The Ashes urn © Getty Images

The original Ashes urn left the UK on Sunday night for a rare promotional tour of Australia ahead of the crunch series with England this winter, starting on November 23.

The tiny, delicate urn, and 30 other cricketing artefacts dating back to 1882, were carefully loaded on to a Virgin Atlantic flight from Heathrow.

England’s Ashes-winning captain Michael Vaughan saw the flight off ahead of the three-month tour which will see the urn exhibited in museums across Australia.

The urn will be transported around Australia by Virgin Blue, the airline’s low-cost carrier, and will be accompanied by MCC curator Adam Chadwick and historian Glenys Williams.

It will be only the third time since 1927 that the four-inch terracotta pot has left the MCC’s base at Lords.

It was displayed in London’s Victoria and Albert Museum in the 1970s and went to Australia in 1988 to mark the country’s bicentenary.

Virgin boss Sir Richard Branson said: “Everyone at Virgin Atlantic is very excited and proud to be given the honour of carrying the Ashes urn to Australia.

Ashes tour

“I am really excited that millions of cricket-mad Australians will be given the chance to see this world famous artefact again.”

Keith Bradshaw, MCC secretary and chief executive, said: “The Ashes Exhibition is a hugely ambitious project.

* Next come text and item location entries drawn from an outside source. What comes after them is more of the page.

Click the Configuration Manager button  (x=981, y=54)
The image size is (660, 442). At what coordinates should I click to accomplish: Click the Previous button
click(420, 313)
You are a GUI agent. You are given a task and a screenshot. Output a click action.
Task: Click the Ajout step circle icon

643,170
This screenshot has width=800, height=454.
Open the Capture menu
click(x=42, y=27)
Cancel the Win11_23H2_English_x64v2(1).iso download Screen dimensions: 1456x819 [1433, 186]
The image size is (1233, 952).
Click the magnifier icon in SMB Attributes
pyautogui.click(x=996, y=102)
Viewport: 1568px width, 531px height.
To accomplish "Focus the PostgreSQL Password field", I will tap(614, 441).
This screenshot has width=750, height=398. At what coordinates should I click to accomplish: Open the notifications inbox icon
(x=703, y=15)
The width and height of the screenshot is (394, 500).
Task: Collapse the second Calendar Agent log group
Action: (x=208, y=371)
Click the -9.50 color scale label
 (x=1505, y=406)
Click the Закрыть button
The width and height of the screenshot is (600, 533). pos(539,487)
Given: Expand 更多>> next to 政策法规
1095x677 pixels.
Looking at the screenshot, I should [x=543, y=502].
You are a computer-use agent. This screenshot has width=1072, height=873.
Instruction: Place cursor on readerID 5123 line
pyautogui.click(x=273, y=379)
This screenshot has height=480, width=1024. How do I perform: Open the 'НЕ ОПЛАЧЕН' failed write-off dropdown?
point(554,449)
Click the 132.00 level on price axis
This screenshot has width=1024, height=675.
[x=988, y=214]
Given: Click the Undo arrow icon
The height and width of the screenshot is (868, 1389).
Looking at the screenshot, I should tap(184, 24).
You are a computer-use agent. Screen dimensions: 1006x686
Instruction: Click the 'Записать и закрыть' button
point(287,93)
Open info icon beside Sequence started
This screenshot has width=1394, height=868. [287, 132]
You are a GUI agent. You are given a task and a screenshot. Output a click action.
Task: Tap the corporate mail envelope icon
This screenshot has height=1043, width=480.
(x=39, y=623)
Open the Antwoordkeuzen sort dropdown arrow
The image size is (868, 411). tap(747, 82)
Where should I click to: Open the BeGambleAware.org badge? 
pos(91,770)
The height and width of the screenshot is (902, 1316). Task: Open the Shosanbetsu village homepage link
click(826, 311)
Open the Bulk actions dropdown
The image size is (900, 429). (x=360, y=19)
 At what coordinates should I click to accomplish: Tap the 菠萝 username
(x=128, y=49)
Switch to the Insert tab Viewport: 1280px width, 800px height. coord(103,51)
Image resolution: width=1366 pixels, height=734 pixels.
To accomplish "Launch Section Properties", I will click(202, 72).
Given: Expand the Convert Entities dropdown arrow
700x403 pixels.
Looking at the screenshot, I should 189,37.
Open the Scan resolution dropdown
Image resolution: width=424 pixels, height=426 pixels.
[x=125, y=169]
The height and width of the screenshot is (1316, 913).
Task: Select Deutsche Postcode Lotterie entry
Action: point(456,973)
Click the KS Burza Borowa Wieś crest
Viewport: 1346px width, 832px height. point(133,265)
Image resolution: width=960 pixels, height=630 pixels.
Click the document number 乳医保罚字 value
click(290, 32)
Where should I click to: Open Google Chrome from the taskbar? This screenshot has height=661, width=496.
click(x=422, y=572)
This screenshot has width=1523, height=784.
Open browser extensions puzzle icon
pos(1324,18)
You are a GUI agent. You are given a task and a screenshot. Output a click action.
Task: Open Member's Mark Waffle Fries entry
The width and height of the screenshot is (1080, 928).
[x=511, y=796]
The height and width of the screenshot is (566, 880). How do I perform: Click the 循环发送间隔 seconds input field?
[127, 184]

The urn, and associated artefacts, will be covering over 26,000 miles on their tour around Australia, and we are extremely grateful to Virgin Atlantic, the official carrier, as well as Travelex, the exhibition sponsor, for their support.

“Together, we are offering cricket fans in Australia a unique opportunity to see on display the most potent symbol in cricket. I hope that as many people as possible will take the opportunity to view the exhibition.”

The original urn dates back to the 1882 game between the two countries at the Oval when it was given to England captain Ivo Bligh, later to become Lord Darnley, after the Aussies won the series.

The Sporting Times carried a mock obituary to English cricket which concluded: “The body will be cremated and the ashes taken to Australia.”

The urn, which is said to contain the remains of the bails and stumps from the Oval test, was donated to the MCC in 1927 by Lord Darnley’s widow.